Replace mounts with external volumes (SQL):

CREATE EXTERNAL VOLUME main.data.raw_files LOCATION 's3://my-bucket/data/';

CREATE EXTERNAL VOLUME main.data.raw_files LOCATION 's3://my-bucket/data/';

Then use: /Volumes/main/data/raw_files/

Then use: /Volumes/main/data/raw_files/

Pandas paths too:

Pandas paths too:

BEFORE: pd.read_csv("/dbfs/mnt/data/file.csv")

BEFORE: pd.read_csv("/dbfs/mnt/data/file.csv")

AFTER: pd.read_csv("/Volumes/main/data/volume/file.csv")

AFTER: pd.read_csv("/Volumes/main/data/volume/file.csv")

undefined
undefined

Replace RDD operations with DataFrames

将RDD操作替换为DataFrame

python
from pyspark.sql import functions as F
python
from pyspark.sql import functions as F

parallelize + map

parallelize + map

BEFORE:

BEFORE:

rdd = sc.parallelize([1, 2, 3]) result = rdd.map(lambda x: x * 2).collect()
rdd = sc.parallelize([1, 2, 3]) result = rdd.map(lambda x: x * 2).collect()

AFTER:

AFTER:

df = spark.createDataFrame([(1,), (2,), (3,)], ["value"]) result = df.select((F.col("value") * 2).alias("value")).collect()
df = spark.createDataFrame([(1,), (2,), (3,)], ["value"]) result = df.select((F.col("value") * 2).alias("value")).collect()

flatMap (word splitting)

flatMap (word splitting)

BEFORE:

BEFORE:

words = sc.parallelize(["hello world"]).flatMap(lambda l: l.split(" ")).collect()
words = sc.parallelize(["hello world"]).flatMap(lambda l: l.split(" ")).collect()

AFTER:

AFTER:

df = spark.createDataFrame([("hello world",)], ["line"]) words = df.select(F.explode(F.split("line", " ")).alias("word")).collect()
df = spark.createDataFrame([("hello world",)], ["line"]) words = df.select(F.explode(F.split("line", " ")).alias("word")).collect()

groupByKey

groupByKey

BEFORE:

BEFORE:

rdd = sc.parallelize([("a", 1), ("b", 2), ("a", 3)]) grouped = rdd.groupByKey().mapValues(list).collect()
rdd = sc.parallelize([("a", 1), ("b", 2), ("a", 3)]) grouped = rdd.groupByKey().mapValues(list).collect()

AFTER:

AFTER:

df = spark.createDataFrame([("a", 1), ("b", 2), ("a", 3)], ["key", "value"]) grouped = df.groupBy("key").agg(F.collect_list("value").alias("values")).collect()
df = spark.createDataFrame([("a", 1), ("b", 2), ("a", 3)], ["key", "value"]) grouped = df.groupBy("key").agg(F.collect_list("value").alias("values")).collect()
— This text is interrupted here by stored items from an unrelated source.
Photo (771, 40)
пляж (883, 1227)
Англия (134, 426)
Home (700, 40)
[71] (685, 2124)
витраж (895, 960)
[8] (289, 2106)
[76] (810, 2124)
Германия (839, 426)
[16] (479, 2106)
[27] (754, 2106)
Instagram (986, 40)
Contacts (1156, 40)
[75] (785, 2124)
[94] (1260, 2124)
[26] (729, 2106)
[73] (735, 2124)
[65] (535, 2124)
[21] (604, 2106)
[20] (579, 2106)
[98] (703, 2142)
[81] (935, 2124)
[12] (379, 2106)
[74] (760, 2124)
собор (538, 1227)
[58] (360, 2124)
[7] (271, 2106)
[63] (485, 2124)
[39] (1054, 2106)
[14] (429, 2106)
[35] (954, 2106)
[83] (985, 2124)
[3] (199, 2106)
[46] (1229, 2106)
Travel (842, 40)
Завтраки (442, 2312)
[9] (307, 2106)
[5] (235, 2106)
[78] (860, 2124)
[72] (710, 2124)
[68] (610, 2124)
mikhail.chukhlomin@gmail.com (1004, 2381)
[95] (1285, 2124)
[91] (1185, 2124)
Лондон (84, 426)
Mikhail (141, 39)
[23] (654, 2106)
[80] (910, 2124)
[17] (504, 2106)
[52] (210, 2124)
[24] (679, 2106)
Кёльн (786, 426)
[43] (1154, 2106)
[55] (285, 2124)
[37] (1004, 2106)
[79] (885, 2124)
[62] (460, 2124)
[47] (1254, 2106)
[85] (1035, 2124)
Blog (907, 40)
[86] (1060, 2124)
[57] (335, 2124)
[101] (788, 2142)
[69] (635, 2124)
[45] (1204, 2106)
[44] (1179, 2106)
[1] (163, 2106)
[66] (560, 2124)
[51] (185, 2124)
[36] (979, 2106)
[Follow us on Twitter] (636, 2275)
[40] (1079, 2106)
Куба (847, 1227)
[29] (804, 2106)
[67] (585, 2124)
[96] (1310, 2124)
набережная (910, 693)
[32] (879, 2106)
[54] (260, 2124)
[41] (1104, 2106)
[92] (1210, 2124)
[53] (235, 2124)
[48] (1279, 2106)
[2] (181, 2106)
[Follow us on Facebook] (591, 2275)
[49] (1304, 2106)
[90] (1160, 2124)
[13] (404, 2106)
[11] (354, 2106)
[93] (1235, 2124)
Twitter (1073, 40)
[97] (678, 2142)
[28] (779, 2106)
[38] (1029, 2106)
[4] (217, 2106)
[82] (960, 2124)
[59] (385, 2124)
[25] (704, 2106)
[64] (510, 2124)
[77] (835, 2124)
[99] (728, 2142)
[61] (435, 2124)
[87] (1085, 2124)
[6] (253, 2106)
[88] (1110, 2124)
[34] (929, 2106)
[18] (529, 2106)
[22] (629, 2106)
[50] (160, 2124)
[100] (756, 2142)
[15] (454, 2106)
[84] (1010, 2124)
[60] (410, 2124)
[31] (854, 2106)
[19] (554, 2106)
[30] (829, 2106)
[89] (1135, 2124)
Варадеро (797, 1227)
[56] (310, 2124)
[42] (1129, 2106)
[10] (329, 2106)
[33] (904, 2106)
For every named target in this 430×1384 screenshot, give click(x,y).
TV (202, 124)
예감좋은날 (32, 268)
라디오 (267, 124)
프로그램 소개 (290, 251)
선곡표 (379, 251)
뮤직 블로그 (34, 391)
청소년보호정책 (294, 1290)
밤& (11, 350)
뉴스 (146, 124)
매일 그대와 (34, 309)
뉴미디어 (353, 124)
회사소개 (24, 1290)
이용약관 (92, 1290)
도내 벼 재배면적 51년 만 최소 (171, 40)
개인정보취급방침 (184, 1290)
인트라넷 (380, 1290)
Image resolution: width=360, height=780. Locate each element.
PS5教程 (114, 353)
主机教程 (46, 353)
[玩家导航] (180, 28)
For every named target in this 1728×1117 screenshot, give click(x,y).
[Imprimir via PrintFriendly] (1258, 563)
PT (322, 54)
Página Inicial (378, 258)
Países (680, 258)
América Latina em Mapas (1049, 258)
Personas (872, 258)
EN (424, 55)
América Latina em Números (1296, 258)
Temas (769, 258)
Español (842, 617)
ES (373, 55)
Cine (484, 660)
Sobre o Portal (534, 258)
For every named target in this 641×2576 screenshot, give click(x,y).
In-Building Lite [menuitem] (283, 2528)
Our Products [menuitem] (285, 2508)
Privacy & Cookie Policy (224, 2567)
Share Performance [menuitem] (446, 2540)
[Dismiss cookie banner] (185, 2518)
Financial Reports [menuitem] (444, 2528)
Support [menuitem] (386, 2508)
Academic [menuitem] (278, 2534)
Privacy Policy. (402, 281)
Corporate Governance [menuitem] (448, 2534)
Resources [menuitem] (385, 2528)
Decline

mapPartitions → applyInPandas

mapPartitions → applyInPandas

BEFORE:

BEFORE:

def process_partition(iterator): yield sum(iterator) result = sc.parallelize(range(100), 4).mapPartitions(process_partition).collect()
def process_partition(iterator): yield sum(iterator) result = sc.parallelize(range(100), 4).mapPartitions(process_partition).collect()

AFTER:

AFTER:

import pandas as pd def process_group(pdf: pd.DataFrame) -> pd.DataFrame: return pd.DataFrame({"total": [pdf["id"].sum()]}) result = (spark.range(100).repartition(4) .groupBy(F.spark_partition_id()) .applyInPandas(process_group, schema="total long") .collect())
import pandas as pd def process_group(pdf: pd.DataFrame) -> pd.DataFrame: return pd.DataFrame({"total": [pdf["id"].sum()]}) result = (spark.range(100).repartition(4) .groupBy(F.spark_partition_id()) .applyInPandas(process_group, schema="total long") .collect())

textFile

textFile

BEFORE: rdd = sc.textFile("/mnt/data/file.txt")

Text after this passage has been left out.